* Stated task: Write out the records below as a numbered list, one line of text per item, with blank lines left out. Leave the pictures out of the list.

* Material to process:
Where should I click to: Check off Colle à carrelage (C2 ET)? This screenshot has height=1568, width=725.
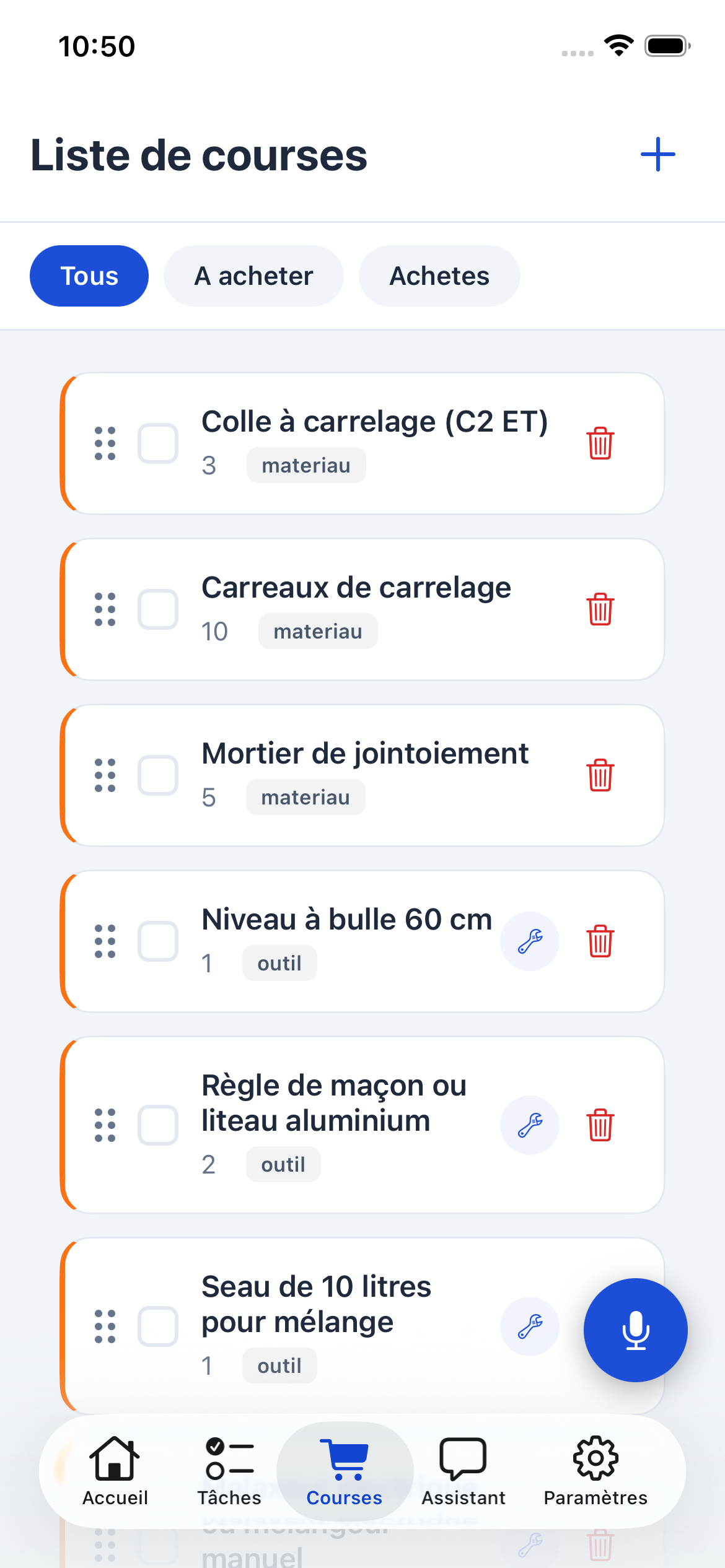[158, 443]
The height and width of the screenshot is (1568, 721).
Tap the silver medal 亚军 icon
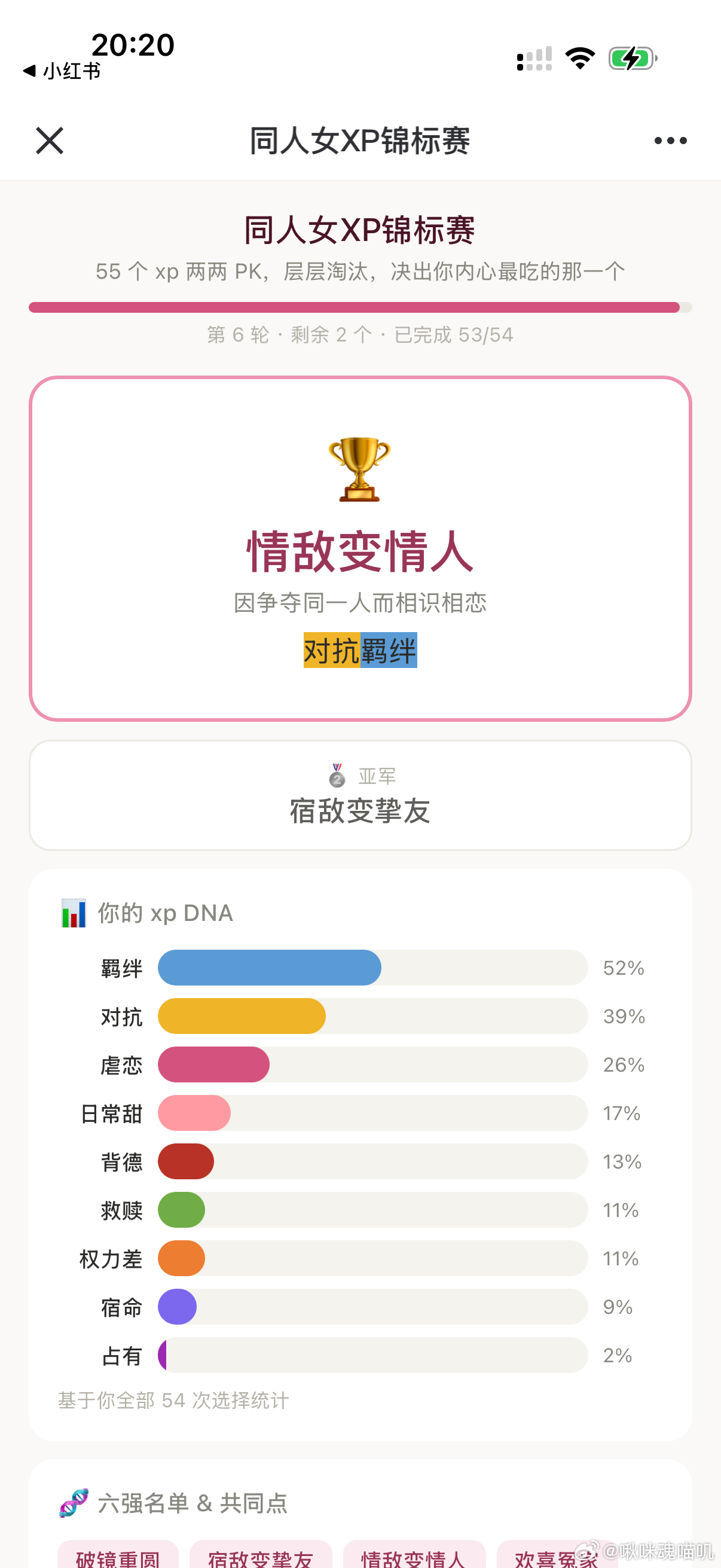(337, 776)
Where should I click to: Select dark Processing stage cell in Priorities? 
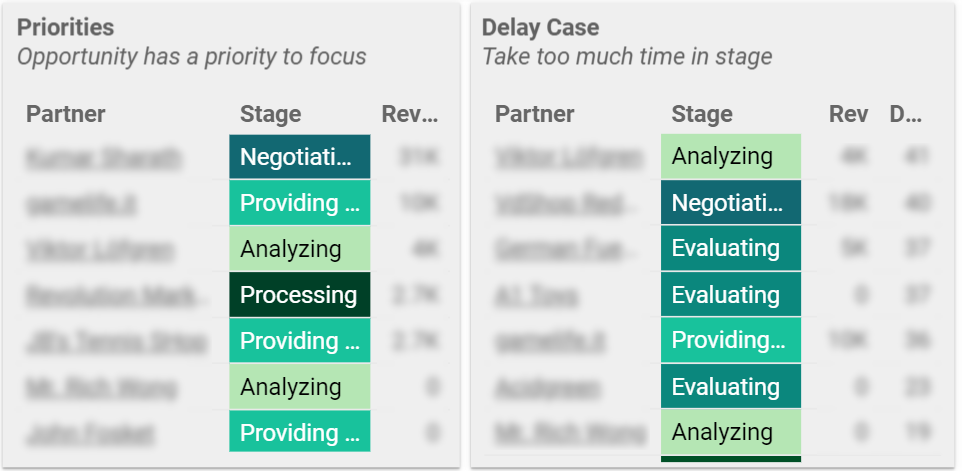(x=300, y=295)
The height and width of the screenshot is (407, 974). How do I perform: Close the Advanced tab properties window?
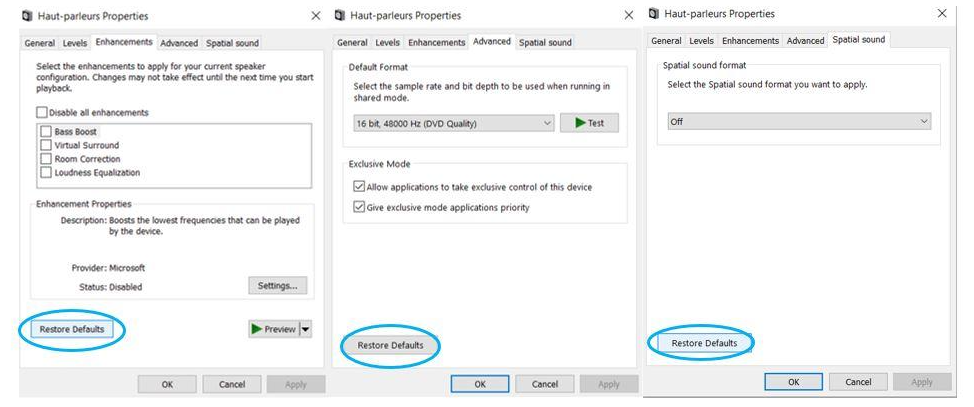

* Reply to the task:
1. Where should I click to: Check off Colle à carrelage (C2 ET)? This screenshot has height=1568, width=725.
2. [158, 443]
3. The height and width of the screenshot is (1568, 721).
4. Tap the silver medal 亚军 icon
5. (337, 776)
6. Where should I click to: Select dark Processing stage cell in Priorities? 
7. (x=300, y=295)
8. The height and width of the screenshot is (407, 974). How do I perform: Close the Advanced tab properties window?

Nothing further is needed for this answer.